→ YOUR OBJECTIVE
Repeat verbatim the stretch of the listing from the line containing "Switch to the Welcome tab" through the line containing "(x=275, y=454)", including both of those lines, and leave out the pictures.

→ DATA RECORDS
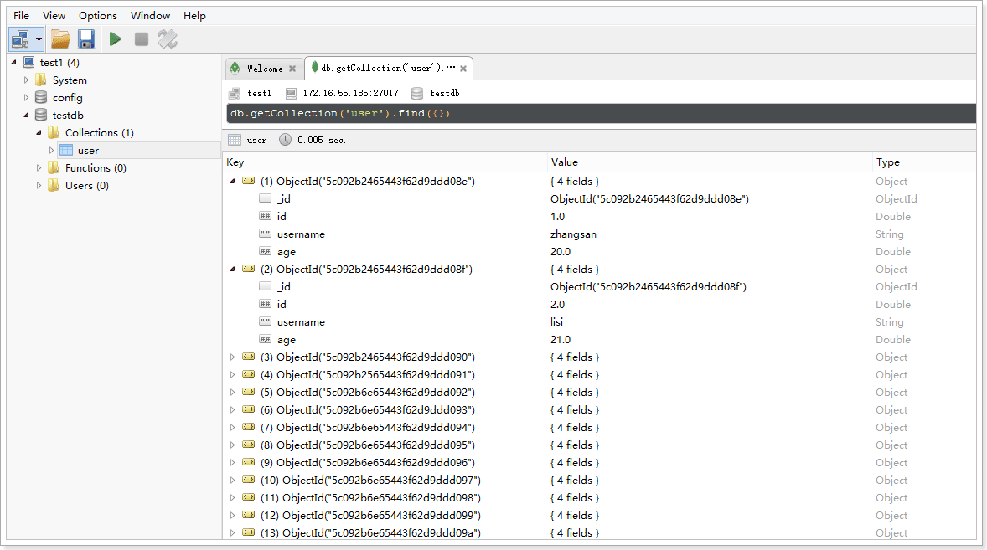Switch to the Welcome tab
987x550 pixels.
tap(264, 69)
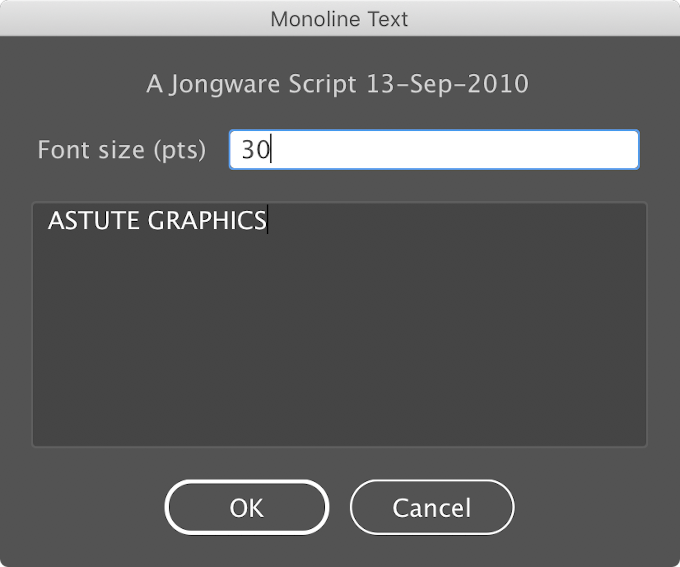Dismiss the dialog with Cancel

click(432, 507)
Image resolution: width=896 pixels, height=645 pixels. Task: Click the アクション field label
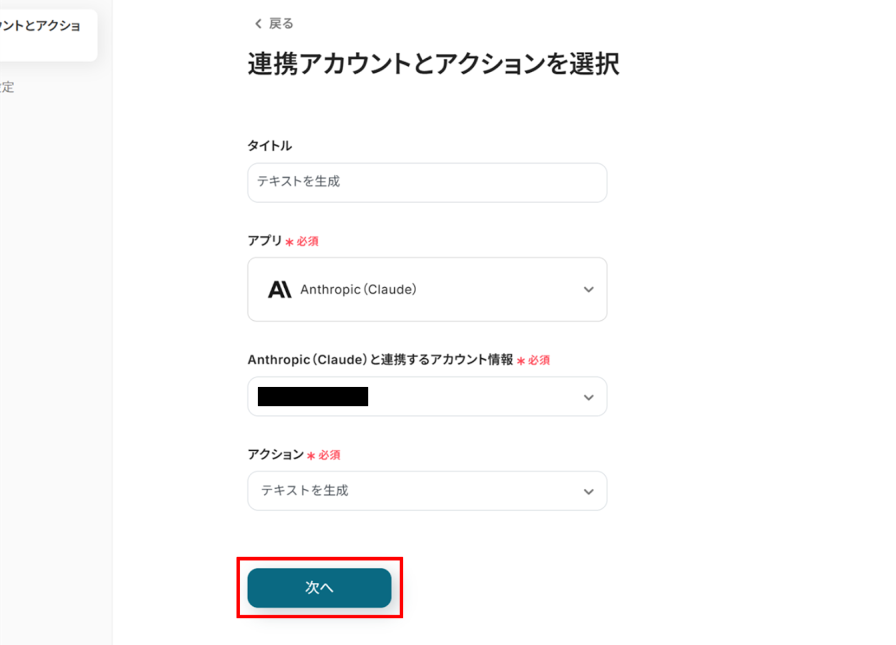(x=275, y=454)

...

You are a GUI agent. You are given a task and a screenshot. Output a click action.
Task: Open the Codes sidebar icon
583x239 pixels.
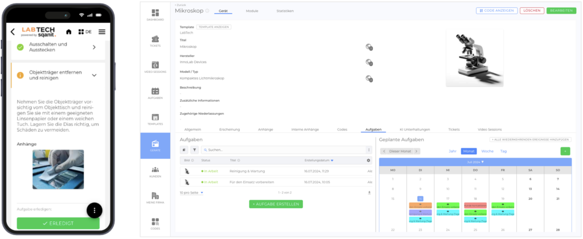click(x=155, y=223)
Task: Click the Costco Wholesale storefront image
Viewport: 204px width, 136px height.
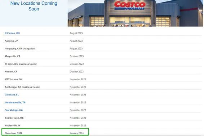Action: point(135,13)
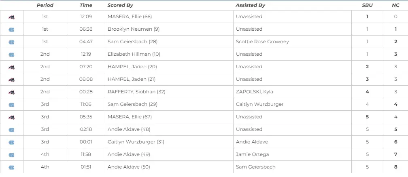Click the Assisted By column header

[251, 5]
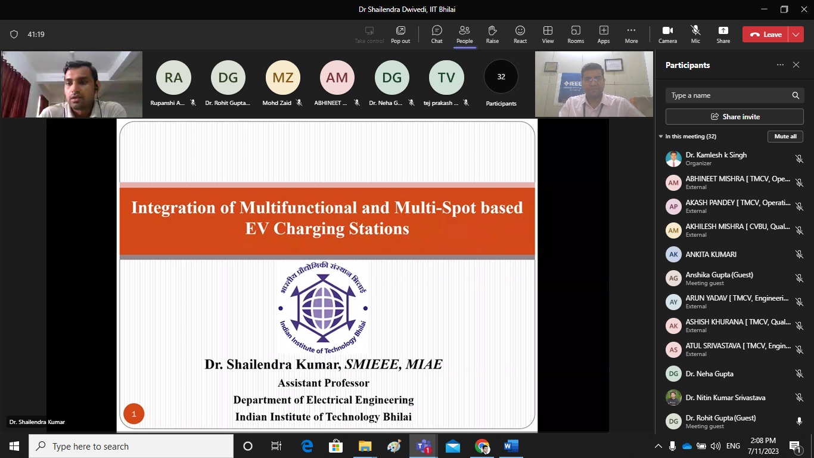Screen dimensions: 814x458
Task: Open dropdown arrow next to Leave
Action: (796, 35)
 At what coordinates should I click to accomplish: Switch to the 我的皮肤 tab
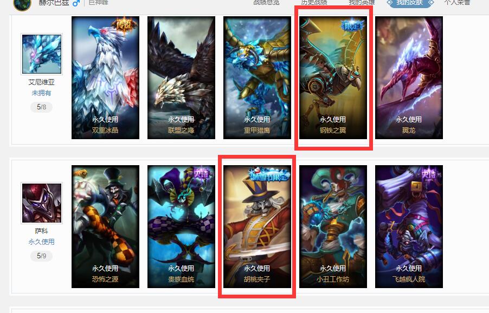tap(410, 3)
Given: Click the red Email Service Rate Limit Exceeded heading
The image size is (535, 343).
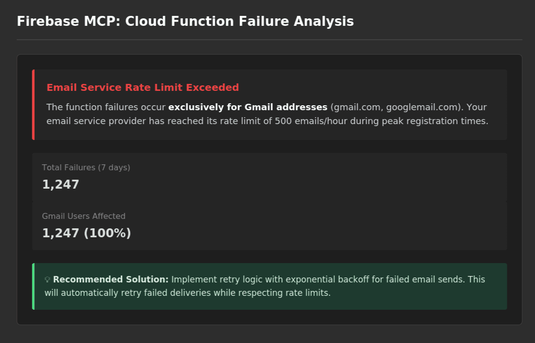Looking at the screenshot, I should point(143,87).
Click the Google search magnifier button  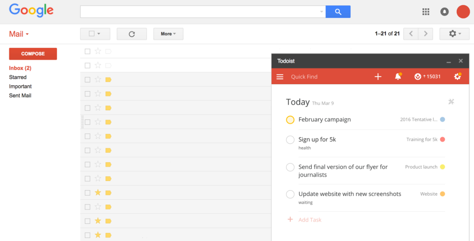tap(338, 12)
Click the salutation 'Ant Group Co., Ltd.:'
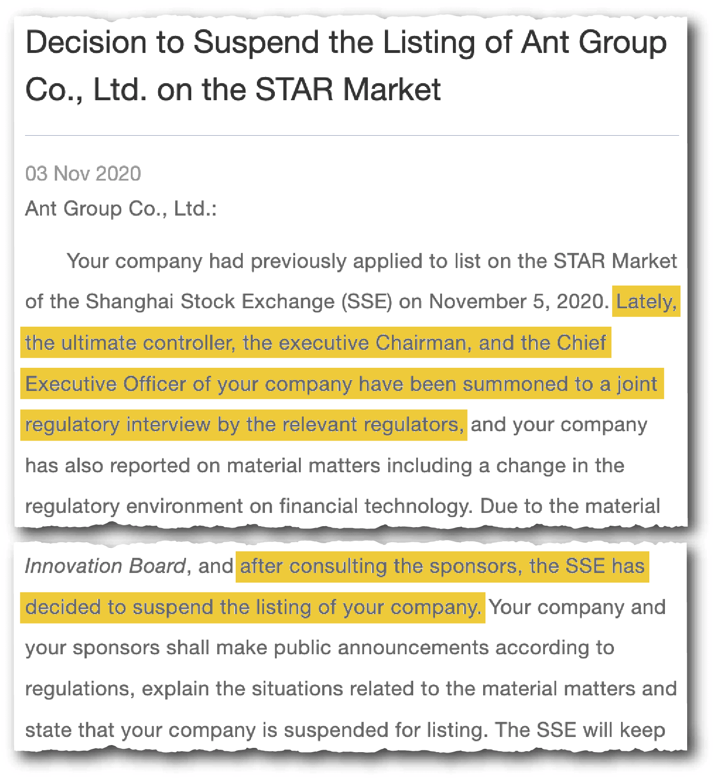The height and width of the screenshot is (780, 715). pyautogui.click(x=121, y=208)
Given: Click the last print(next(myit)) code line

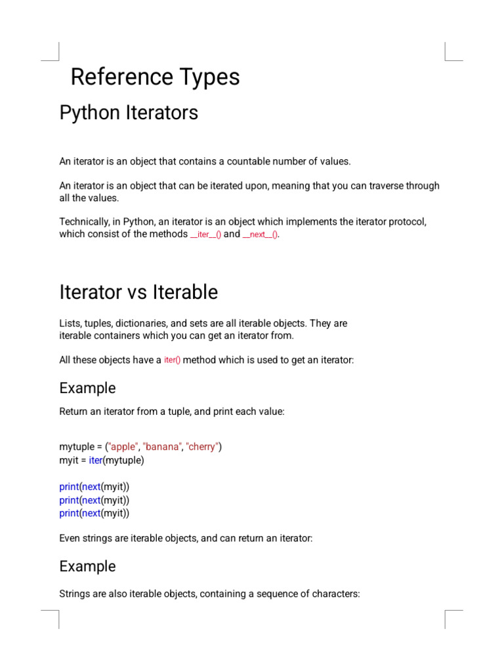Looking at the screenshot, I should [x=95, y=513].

→ REPLY TO THE EXERCISE
Switch to the Welcome tab
987x550 pixels.
tap(264, 69)
Dismiss the dialog with Cancel

click(432, 507)
Image resolution: width=896 pixels, height=645 pixels. Task: Click the アクション field label
(x=275, y=454)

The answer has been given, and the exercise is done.